From 2000, Haddock continued performing in Europe but increasingly appeared on North American stages as well. He reprised the roles of Ruggero in La rondine and Hoffmann at Los Angeles Opera, appeared as the Duke of Mantua in Rigoletto at Dallas Opera, returned to Washington National Opera as Cavaradossi in Tosca and Pinkerton in Madame Butterfly, and sang Gabriele Adorno in Simon Boccanegra at Santa Fe Opera. His Metropolitan Opera house debut came in 2003 when he sang the title role in Gounod's Faust and appeared there later that season as Alfredo in La traviata. His last performance at the Met was in 2007 as Gabriele Adorno in Simon Boccanegra. In Europe his performances during this time included his house debut at Barcelona's Liceu as Alfredo in La traviata, his role and house debuts as Don José in Carmen at Glyndebourne, and a reprisal of Gabriele Adorno at London's Royal Opera House in 2008.

Haddock retired from the opera stage in 2009. He was preparing to leave for a series of opera engagements in Europe in March of that year when he suffered two massive strokes in 24 hours at his home in Skaneateles, New York where he and wife Kathleen had settled in the late 1990s. The strokes left him partially paralyzed on his left side and also affected his voice. After three years of rehabilitation, surgery, and physiotherapy, he began a new career as a voice teacher. He initially taught in his private studio in Skaneateles and at Hobart and William Smith Colleges. He continues to teach at his private studio and at Colgate University.

==Recordings==
Haddock's full-length opera recordings include:
- Mercadante: Orazi e Curiazi – Nelly Miricioiu (Camilla), Anthony Michaels-Moore (Orazio), Marcus Haddock (Curiazio), Alastair Miles (Old Orazio); Philharmonia Orchestra and the Mitchell Choir, David Parry (conductor). Released on CD in 1995. Label: Opera Rara.

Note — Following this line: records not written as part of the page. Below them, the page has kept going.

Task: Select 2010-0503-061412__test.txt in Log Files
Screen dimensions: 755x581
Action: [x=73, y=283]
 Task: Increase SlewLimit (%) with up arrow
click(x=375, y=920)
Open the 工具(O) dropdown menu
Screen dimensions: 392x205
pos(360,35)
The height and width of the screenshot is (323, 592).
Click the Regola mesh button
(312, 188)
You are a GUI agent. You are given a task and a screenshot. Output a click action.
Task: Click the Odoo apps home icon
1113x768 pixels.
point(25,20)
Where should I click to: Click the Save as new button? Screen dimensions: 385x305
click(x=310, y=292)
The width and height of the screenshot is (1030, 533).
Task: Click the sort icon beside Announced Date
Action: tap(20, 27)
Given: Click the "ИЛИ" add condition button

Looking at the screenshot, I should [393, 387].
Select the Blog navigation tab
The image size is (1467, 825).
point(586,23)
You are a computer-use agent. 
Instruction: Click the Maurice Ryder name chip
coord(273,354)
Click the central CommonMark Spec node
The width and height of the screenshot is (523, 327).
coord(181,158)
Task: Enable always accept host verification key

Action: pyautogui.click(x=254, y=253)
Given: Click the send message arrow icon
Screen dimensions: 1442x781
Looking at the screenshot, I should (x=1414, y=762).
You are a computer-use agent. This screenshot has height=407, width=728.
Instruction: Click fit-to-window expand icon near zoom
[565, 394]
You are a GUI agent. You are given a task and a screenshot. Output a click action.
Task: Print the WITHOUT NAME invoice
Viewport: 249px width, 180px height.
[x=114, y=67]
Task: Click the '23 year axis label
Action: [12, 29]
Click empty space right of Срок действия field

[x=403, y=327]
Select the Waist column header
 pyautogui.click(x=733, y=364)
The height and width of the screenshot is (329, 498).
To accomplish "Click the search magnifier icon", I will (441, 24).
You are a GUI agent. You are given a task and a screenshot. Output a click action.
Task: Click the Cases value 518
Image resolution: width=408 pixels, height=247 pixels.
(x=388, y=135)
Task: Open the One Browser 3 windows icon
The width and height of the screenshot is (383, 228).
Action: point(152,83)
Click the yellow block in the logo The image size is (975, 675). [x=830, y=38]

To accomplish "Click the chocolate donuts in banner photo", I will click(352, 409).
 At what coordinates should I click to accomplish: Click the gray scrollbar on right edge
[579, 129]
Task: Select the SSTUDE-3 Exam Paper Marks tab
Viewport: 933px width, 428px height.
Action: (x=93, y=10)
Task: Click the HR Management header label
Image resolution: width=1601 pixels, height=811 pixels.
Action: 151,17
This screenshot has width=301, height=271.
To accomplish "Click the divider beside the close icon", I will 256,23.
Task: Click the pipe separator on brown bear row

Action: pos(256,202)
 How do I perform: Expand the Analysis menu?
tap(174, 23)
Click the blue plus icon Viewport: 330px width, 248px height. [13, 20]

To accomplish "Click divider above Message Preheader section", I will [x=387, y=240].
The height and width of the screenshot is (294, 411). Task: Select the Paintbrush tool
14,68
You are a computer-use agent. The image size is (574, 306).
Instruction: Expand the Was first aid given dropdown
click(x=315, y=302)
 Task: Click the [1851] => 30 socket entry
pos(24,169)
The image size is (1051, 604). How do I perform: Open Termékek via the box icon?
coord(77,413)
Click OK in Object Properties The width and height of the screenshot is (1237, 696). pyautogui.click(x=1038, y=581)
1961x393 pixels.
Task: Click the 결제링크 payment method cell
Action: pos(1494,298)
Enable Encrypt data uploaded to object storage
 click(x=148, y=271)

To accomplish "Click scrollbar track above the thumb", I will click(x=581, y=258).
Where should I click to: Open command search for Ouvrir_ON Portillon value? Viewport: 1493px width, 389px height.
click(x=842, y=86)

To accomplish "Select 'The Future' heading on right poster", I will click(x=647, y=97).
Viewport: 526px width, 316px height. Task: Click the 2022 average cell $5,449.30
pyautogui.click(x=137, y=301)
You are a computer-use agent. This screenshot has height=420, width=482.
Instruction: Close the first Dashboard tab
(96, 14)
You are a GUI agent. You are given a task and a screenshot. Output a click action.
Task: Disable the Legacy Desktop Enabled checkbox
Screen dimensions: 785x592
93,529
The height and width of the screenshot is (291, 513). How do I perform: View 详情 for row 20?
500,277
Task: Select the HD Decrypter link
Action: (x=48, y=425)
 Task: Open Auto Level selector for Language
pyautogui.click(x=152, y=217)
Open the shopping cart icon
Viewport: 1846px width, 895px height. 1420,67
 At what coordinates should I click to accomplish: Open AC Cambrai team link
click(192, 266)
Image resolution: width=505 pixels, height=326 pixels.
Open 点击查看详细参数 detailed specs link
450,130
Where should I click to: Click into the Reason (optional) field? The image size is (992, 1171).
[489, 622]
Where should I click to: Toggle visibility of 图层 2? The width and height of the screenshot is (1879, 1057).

- Puccini: La Rondine – Ainhoa Arteta (Magda), Marcus Haddock (Ruggero), Inva Mula (Lisette), Richard Troxell (Prunier), William Parcher (Rambaldo); Washington National Opera Orchestra and Chorus, Emmanuel Villaume (conductor). Recorded live at Washington National Opera in 1998, released on DVD in 2009. Label: Decca
- Montemezzi: L'amore dei tre re – Denia Mazzola-Gavazzeni (Fiora), Marcus Haddock (Avito), Stephan Pyatnychko (Manfredo), Kurt Rydl (Arcibaldo); Vienna Symphony, Bregenz Festival Chorus, Vladimir Fedoseyev (conductor). Recorded live at the Bregenz Festival in 1998, released on CD in 1999. Label: Koch Schwann
- Bizet: Carmen – Anne Sofie von Otter (Carmen), Marcus Haddock (Don José), Lisa Milne (Micaëla), Laurent Naouri (Escamillo); London Philharmonic Orchestra, Philippe Jordan (conductor). Recorded live at the Glyndebourne Opera House in 2002, released on DVD in 2003. Label: Opus Arte
- Puccini: La bohème – Norah Amsellem (Mimì), Marcus Haddock (Rodolfo), Georgia Jarman (Musetta), Fabio Capitanucci (Marcello), Christopher Schaldenbrand (Schaunard), Denis Sedov (Colline), Kevin Glavin (Benoit); Atlanta Symphony Orchestra and Chorus, Robert Spano (conductor). Recorded live at Woodruff Arts Center, Atlanta in 2007, released on CD in 2008. Label: Telarc.